What needs to be done:
Retype every entry below without pictures.

Given records:
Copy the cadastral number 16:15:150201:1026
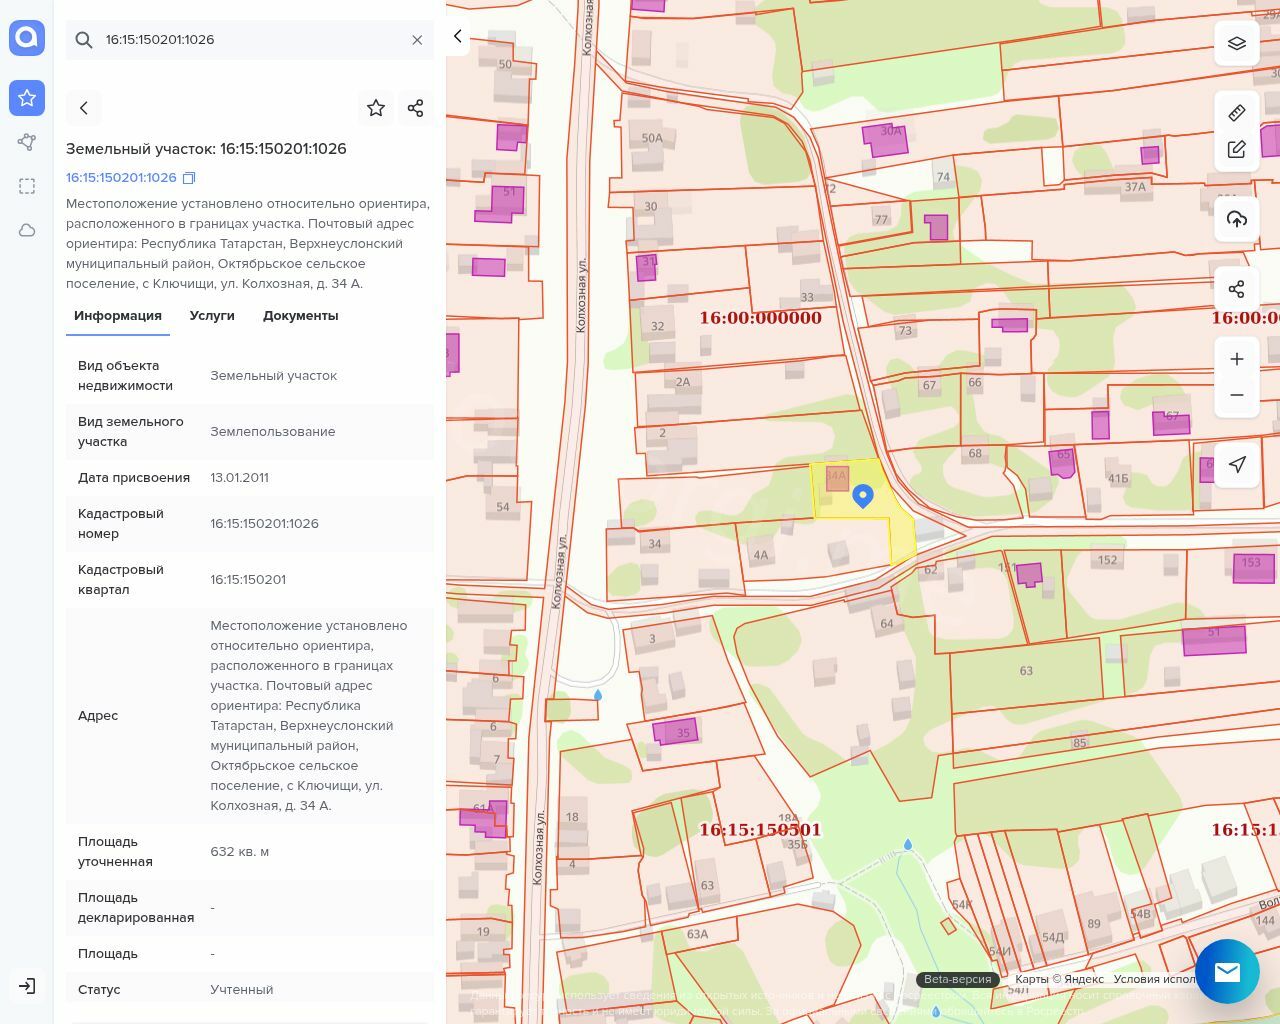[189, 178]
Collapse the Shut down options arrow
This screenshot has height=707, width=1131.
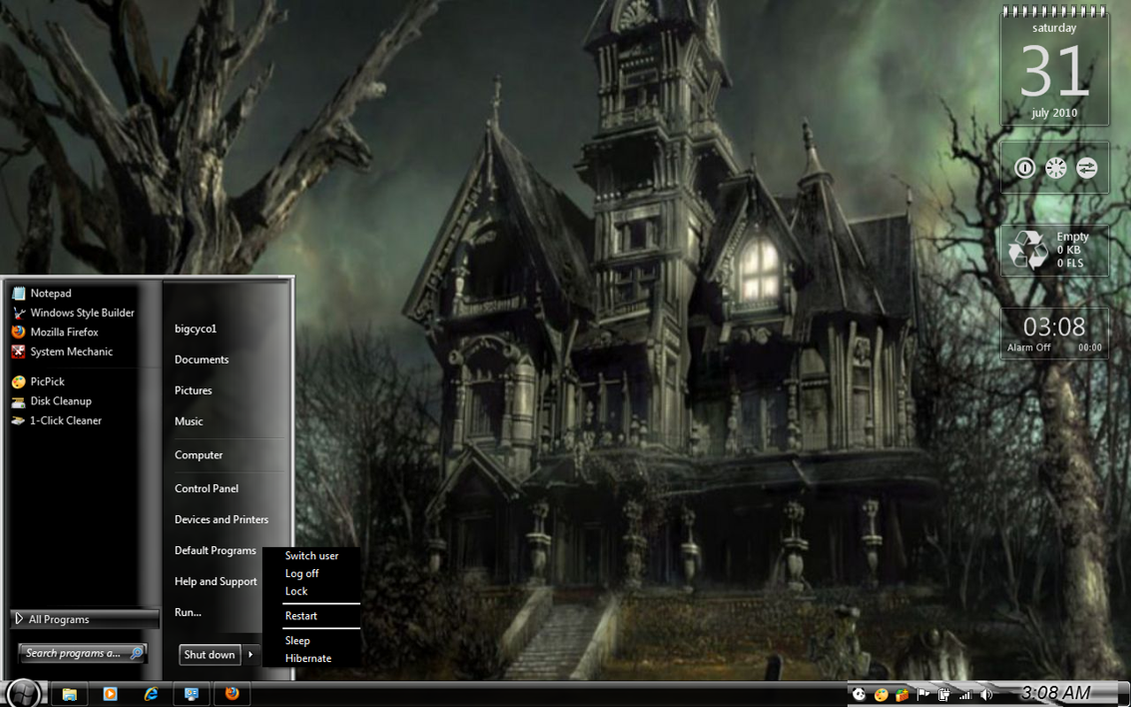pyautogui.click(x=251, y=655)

Exercise response:
Copy the cadastral number 16:15:150201:1026
[189, 178]
Collapse the Shut down options arrow
This screenshot has height=707, width=1131.
pyautogui.click(x=251, y=655)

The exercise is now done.